From its spectacular rise to power in Egypt in the aftermath of that country’s 2011 popular revolution to its equally swift downfall and oppression in 2013 to current discussions about the U.S. government possibly designating it a terrorist organization, the Muslim Brotherhood has been the focus of active and vociferous debate in recent years. There is a voluminous academic literature on the Brotherhood, and seemingly endless coverage and commentary in the media and various online forums.

So where should you begin reading if you want a better understanding of the origins, evolution, and nature of the Muslim Brotherhood? The Maydan team has hand-picked some of the best and most authoritative sources on the Brotherhood for this first installment of our What You Should Read series. Whether you are looking for a straightforward online primer or an in-depth ethnographic study, our list—which represents a diverse range of perspectives—likely has something to suit your needs.

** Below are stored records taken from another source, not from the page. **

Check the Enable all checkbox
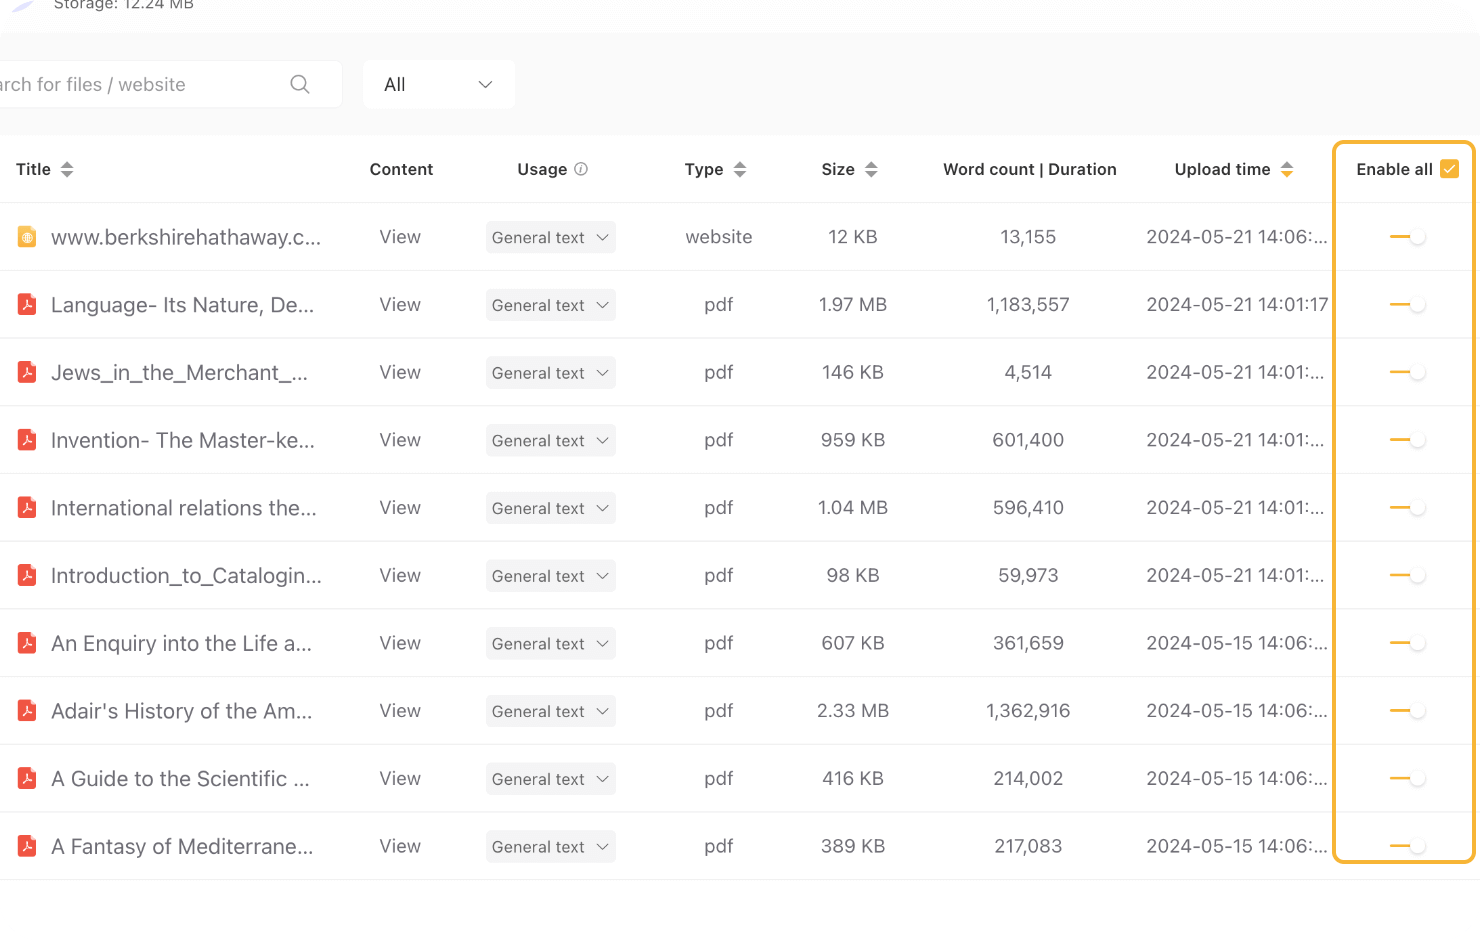 click(x=1449, y=169)
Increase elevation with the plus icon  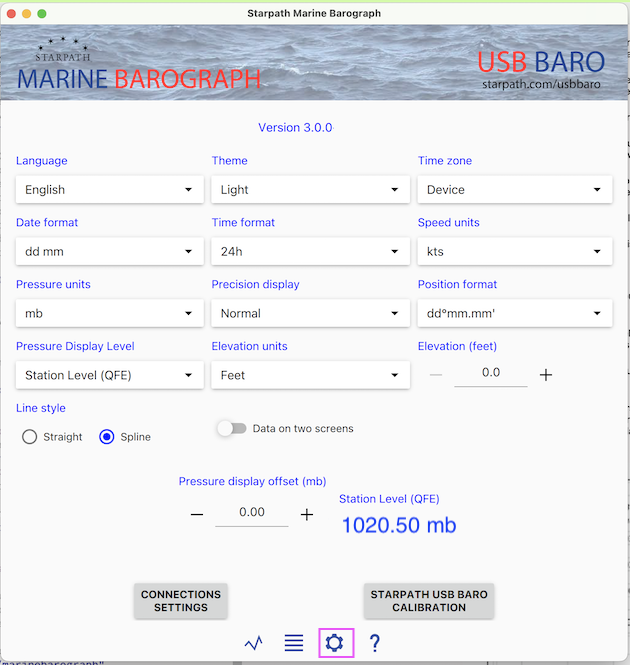click(x=546, y=374)
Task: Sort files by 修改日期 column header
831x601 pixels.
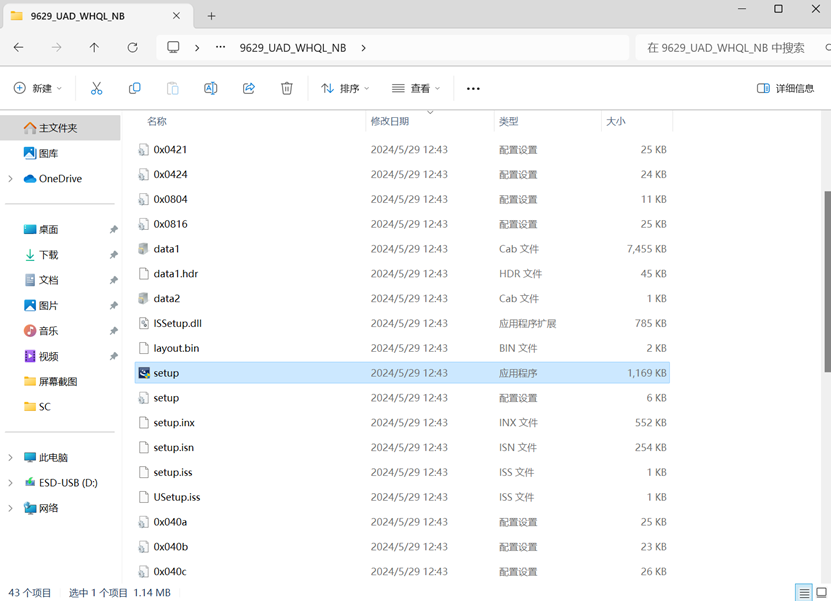Action: pos(390,121)
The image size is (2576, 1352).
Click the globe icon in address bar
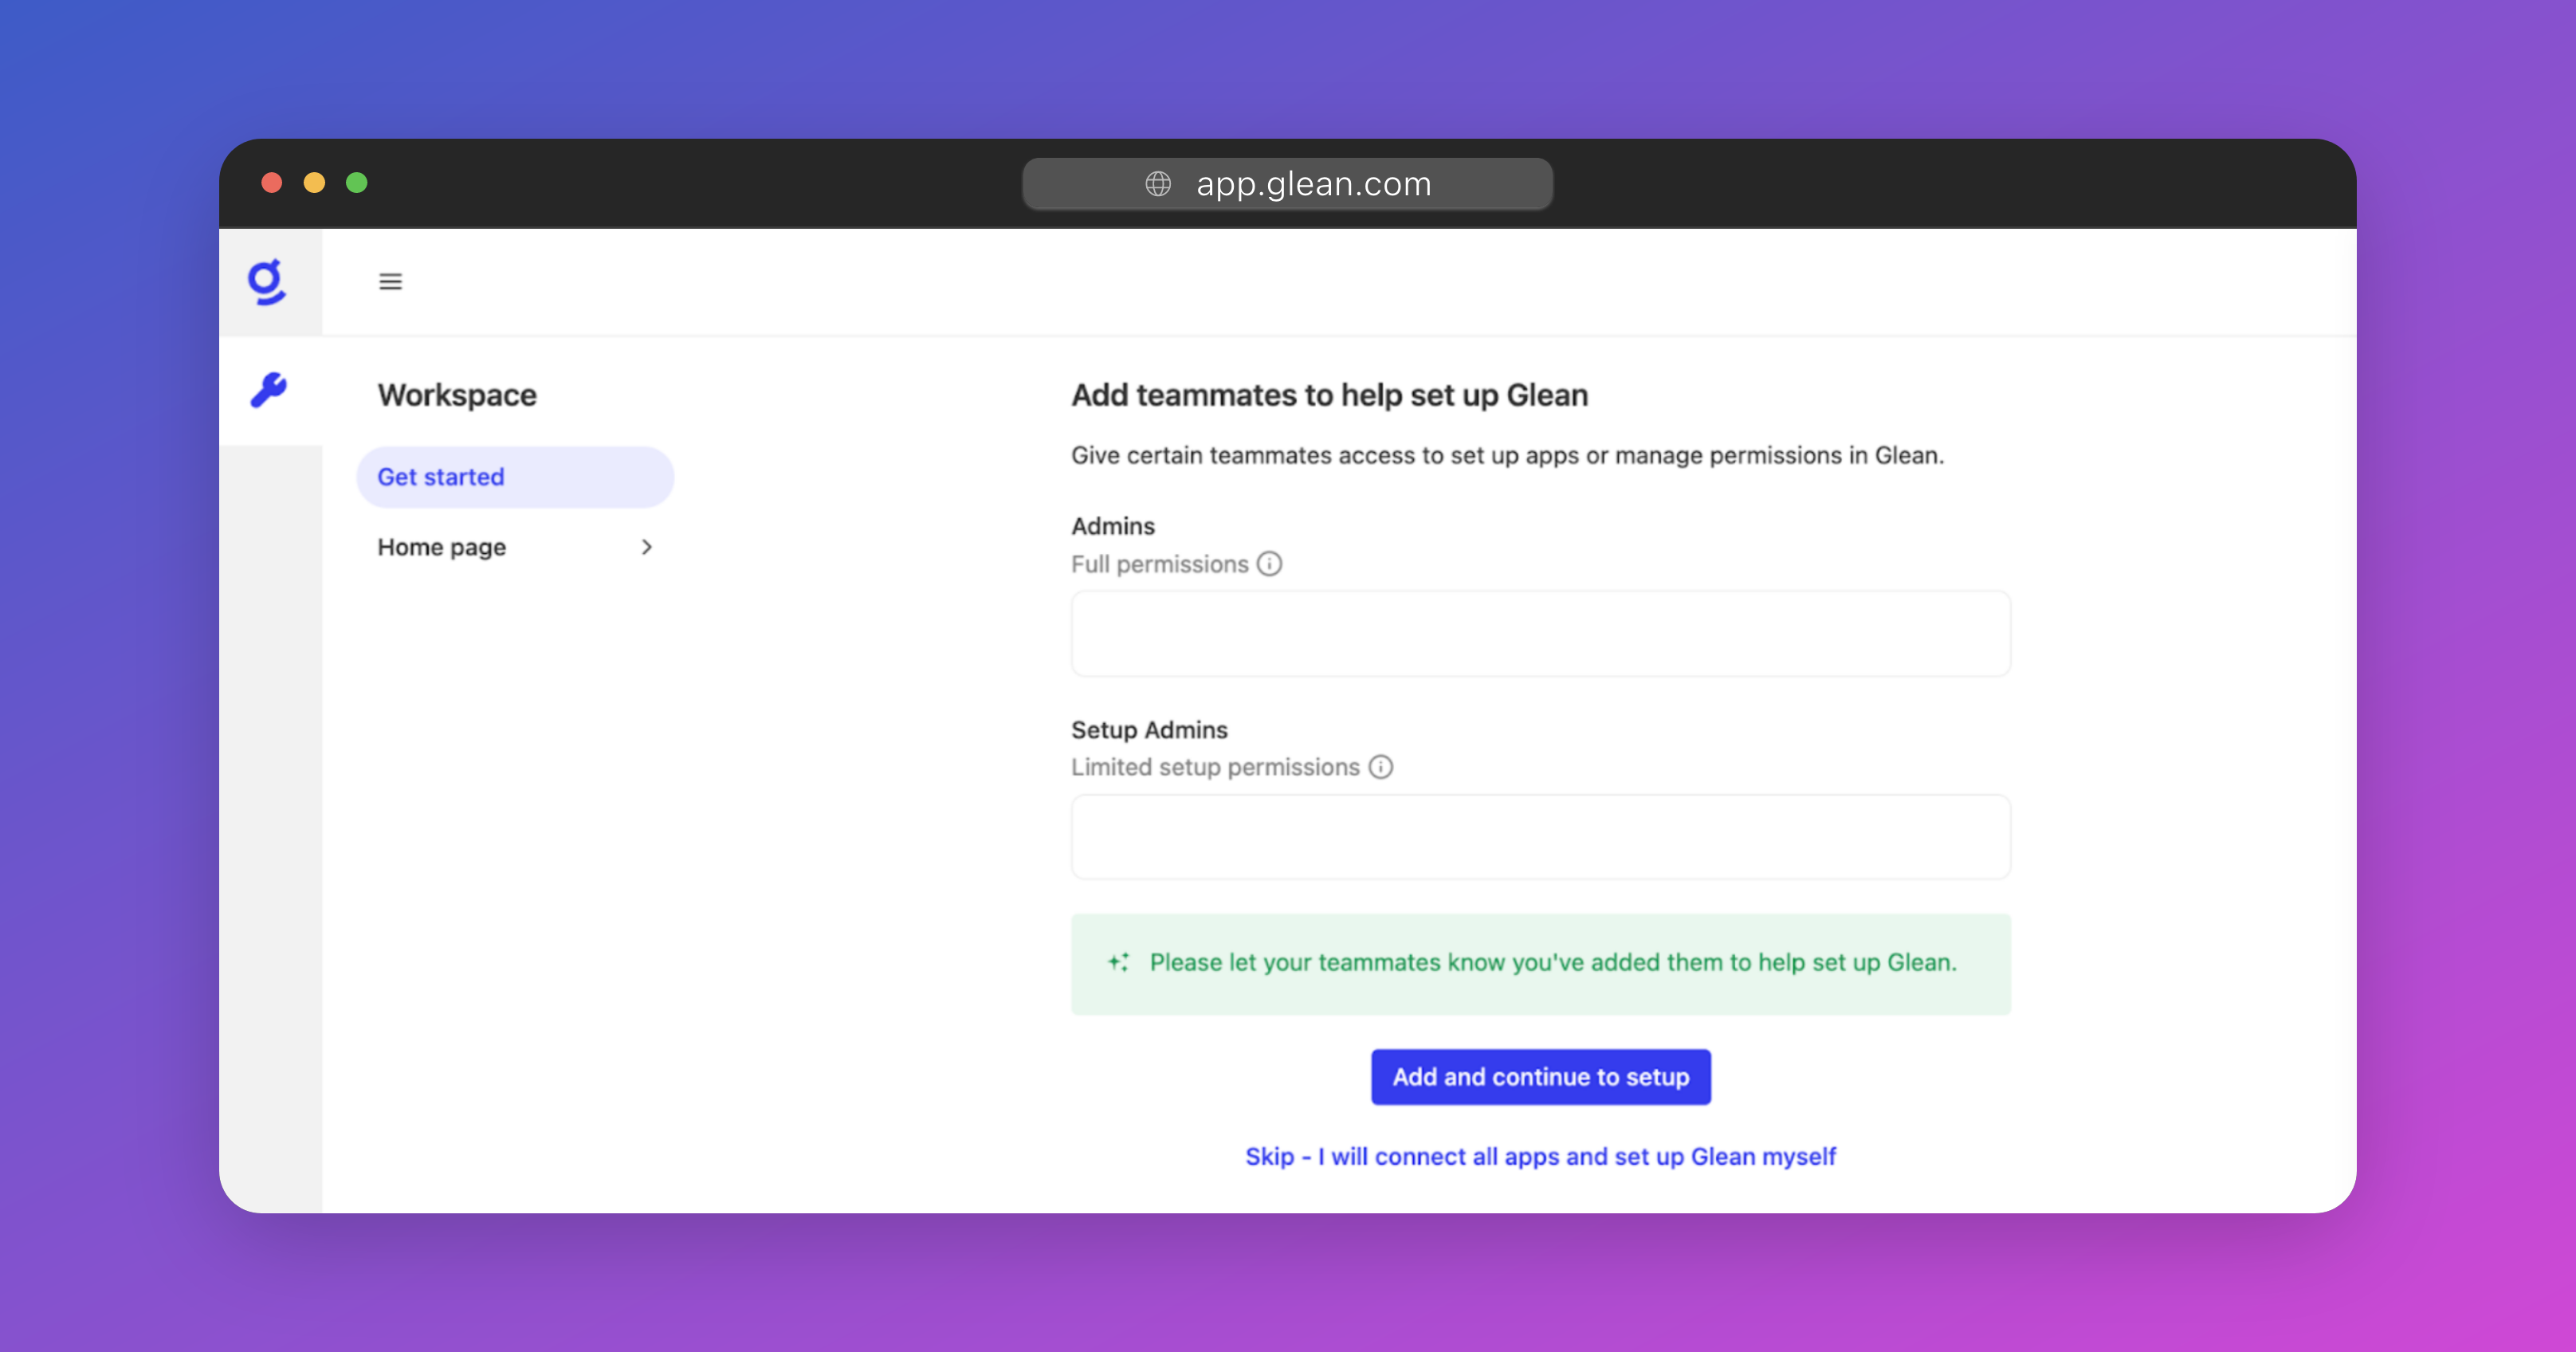coord(1158,184)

For an accessible and quick online primer, check out Mubaraz Ahmed’s “What is the Muslim Brotherhood?” published by the Centre on Religion & Geopolitics, an affiliate of the Tony Blair Faith Foundation in London.



If you’re looking for a full-length academic treatment of the Brotherhood, there are many excellent options. We present three here—a standard classic as well as two recent studies notable for their depth, empirical richness, and access to internal Brotherhood sources:


Richard Mitchell, The Society of the Muslim Brothers

First published in 1969, this was the first in-depth academic treatment of the Brotherhood and it remains valuable today.

Carrie Rosefsky Wickham, The Muslim Brotherhood: Evolution of an Islamist Movement

The product of multiple decades of research and close access to the Brotherhood, Wickham’s book is particularly noteworthy for its analysis of the sociology underpinning the movement’s evolution in recent decades.

Khalil Al-Anani, Inside the Muslim Brotherhood: Religion, Identity & Politics

Based on numerous interviews with Brotherhood members, this recent study is particularly strong in its analysis of generational differences within the movement as well as its framing of the issues likely to shape the future of Brotherhood. 

Lorenzo Vidino, The New Muslim Brotherhood in the West

Vidino’s book explores some of the more controversial aspects of Muslim Brotherhood-linked organizations in Europe and North America, and more specifically the question of whether such groups are best understood as representatives of local Muslim needs and interests or as front groups for foreign agendas.



Upheaval across the Middle East in recent years is reshaping the landscape of Islamist politics in fundamental ways, and these developments have generated a wealth of analysis and commentary. Here’s a selection of some of the best stuff currently out there:

Project on Middle East Political Science (POMEPS), Rethinking Islamist Politics

Short essays by 16 leading scholars on contemporary Islamism, all trying to make sense of the rapidly evolving terrain of Islamist politics in the Middle East.

The Brookings Institution’s Rethinking Political Islam Project

Taking the 2013 coup in Egypt as its point of departure, this research project examined how the Egyptian Muslim Brotherhood and similar Islamist groups in 11 countries in the Middle East and elsewhere in the Muslim have responded to the new political environment around Islamist politics. 


Eric Trager & Marina Shalabi, “The Brotherhood Breaks Down”

A more skeptical portrait of growing internal fragmentation and organizational breakdown within the Brotherhood.